The Bank of Mozambique lowered the MIMO rate by 100 basis points to 10.25% on Tuesday in line with its “further downward revision of the inflation outlook for the medium term, in a scenario where aggregate demand is expected to contract more in 2020, while a soft recovery [is expected] in 2021”.
The CDD considers the Mozambican financial regulator’s decision “timid and ineffective” as far as mitigating the macroeconomic effects of Covid-19 is concerned.
“This measure announced by the Bank of Mozambique is correct, from the point of view of the direction of the adjustment, but the magnitude of the reduction is still very timid, taking into account the economic shock caused by Covid-19 in our country,” the evaluation suggests.
Mozambique has the highest real interest rate in southern Africa, because it applies one of the highest benchmark interest rates, it adds.
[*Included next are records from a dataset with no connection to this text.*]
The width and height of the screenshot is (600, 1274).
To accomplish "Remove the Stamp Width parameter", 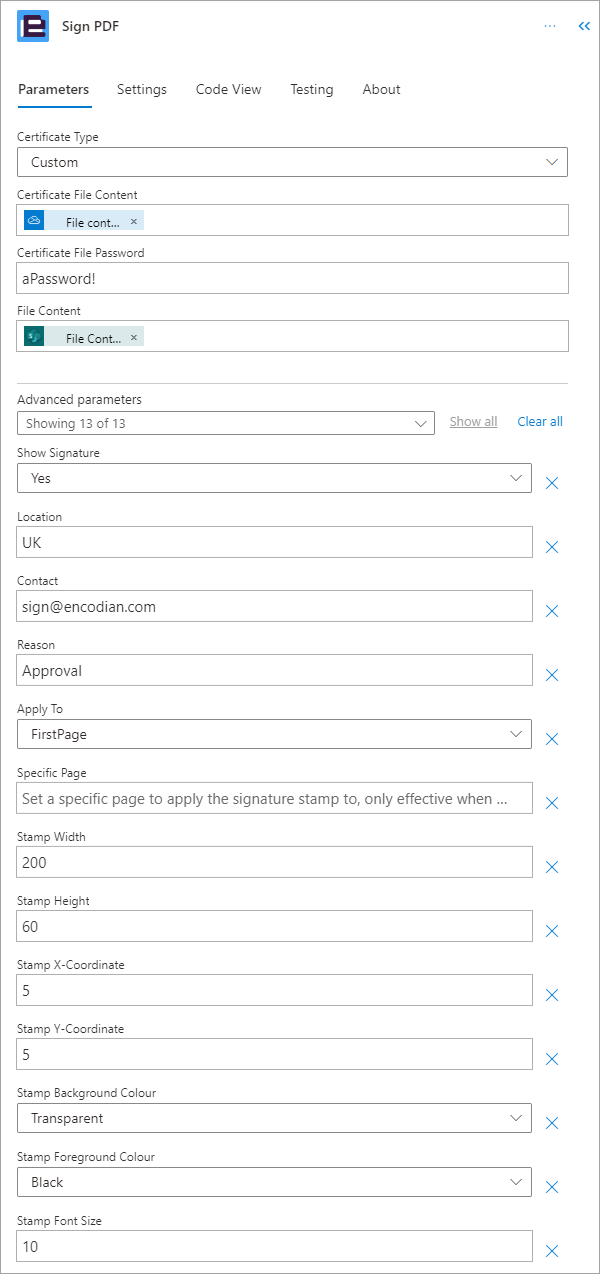I will click(551, 867).
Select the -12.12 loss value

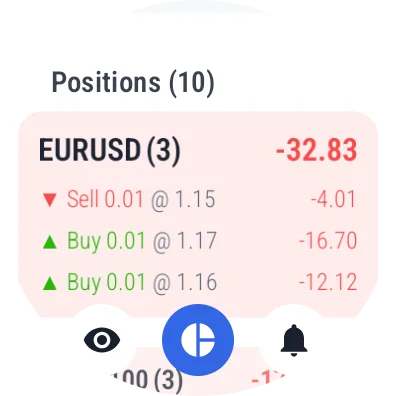[x=328, y=282]
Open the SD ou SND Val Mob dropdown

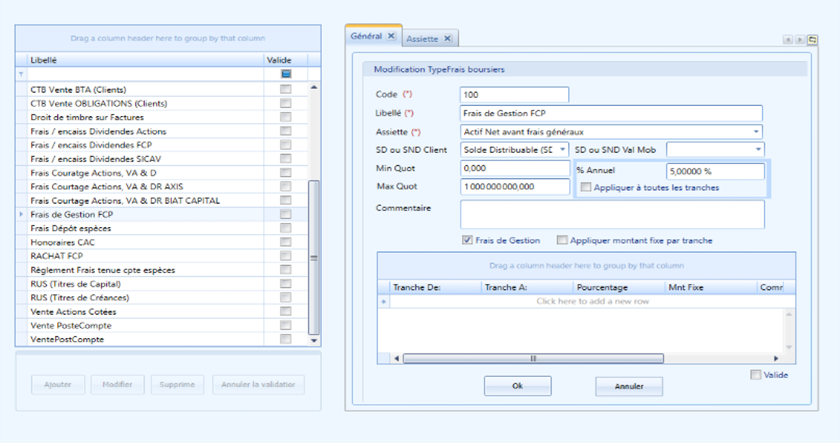[x=759, y=150]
“The Bank of Mozambique, if it wants to stimulate the Mozambican economy in these times of crisis […], should further lower the MIMO rate to the levels of 4% to 5% seen in Botswana and Namibia, other Southern Africa countries,” the text reads.
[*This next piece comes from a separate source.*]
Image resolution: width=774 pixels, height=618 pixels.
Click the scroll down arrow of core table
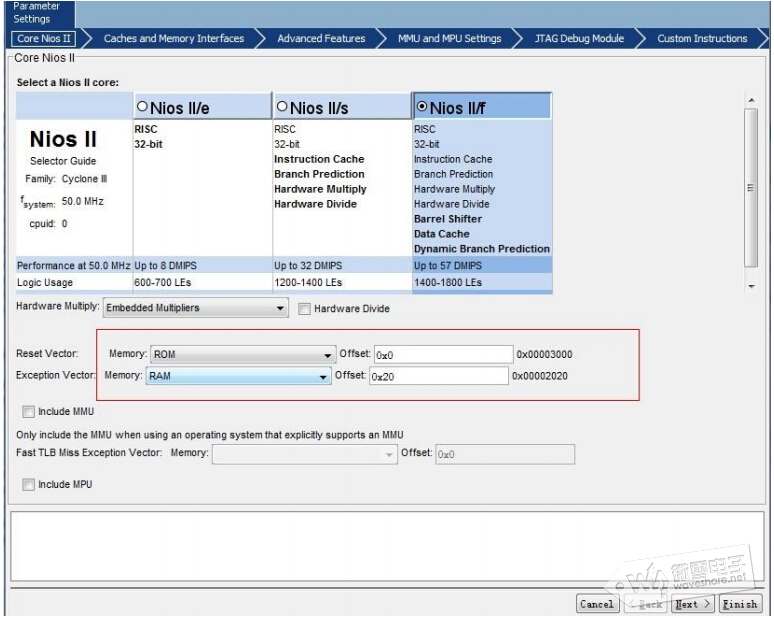point(751,287)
The CDD notes that, since the country’s state of emergency was declared on April 1, interest rates on bank loans have increased, against all the expectations associated the Bank of Mozambique measures.
On the other hand, the state of emergency has reduced the volume of additional credit granted by commercial banks to the government and the economy.
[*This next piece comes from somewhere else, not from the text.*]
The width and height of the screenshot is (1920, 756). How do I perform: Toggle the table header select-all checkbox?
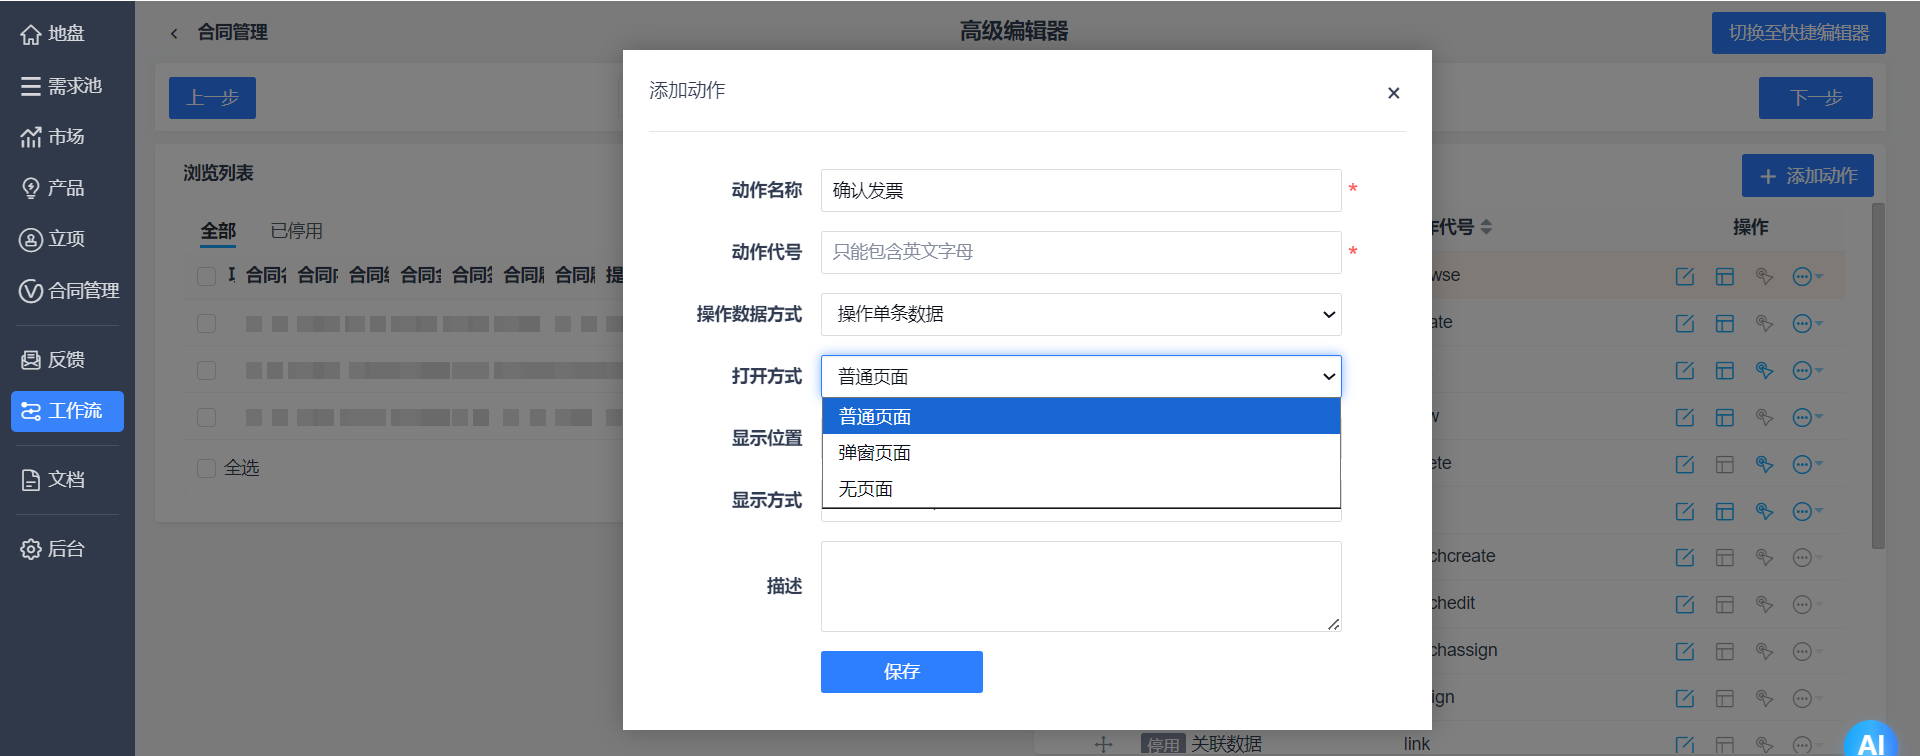click(207, 276)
The CDD notes that, perversely, when many companies and families are acutely aware of the lack of liquidity and savings, there is a galloping increase in time deposits.
“Conservatism and excessive prudence in intervention, both in the money market and in the foreign exchange market, which the Bank of Mozambique has been pursuing since the first state of emergency was decreed, is limiting the efficiency of monetary policy in times of crisis and, in in some cases, it ends up generating perverse effects [contrary] to those desired,” the analysis concludes.
Mozambique had, by Thursday (June 18) a cumulative total of 662 positive Covid-19 cases, and four deaths. Across Africa, there are 7,395 confirmed deaths among the more than 275,000 infected in 54 countries, according to the most recent statistics on the pandemic.
Globally, the Covid-19 pandemic has claimed more than 450,000 lives and infected more than 8.4 million people in 196 countries and territories, according to a report by the French news agency AFP.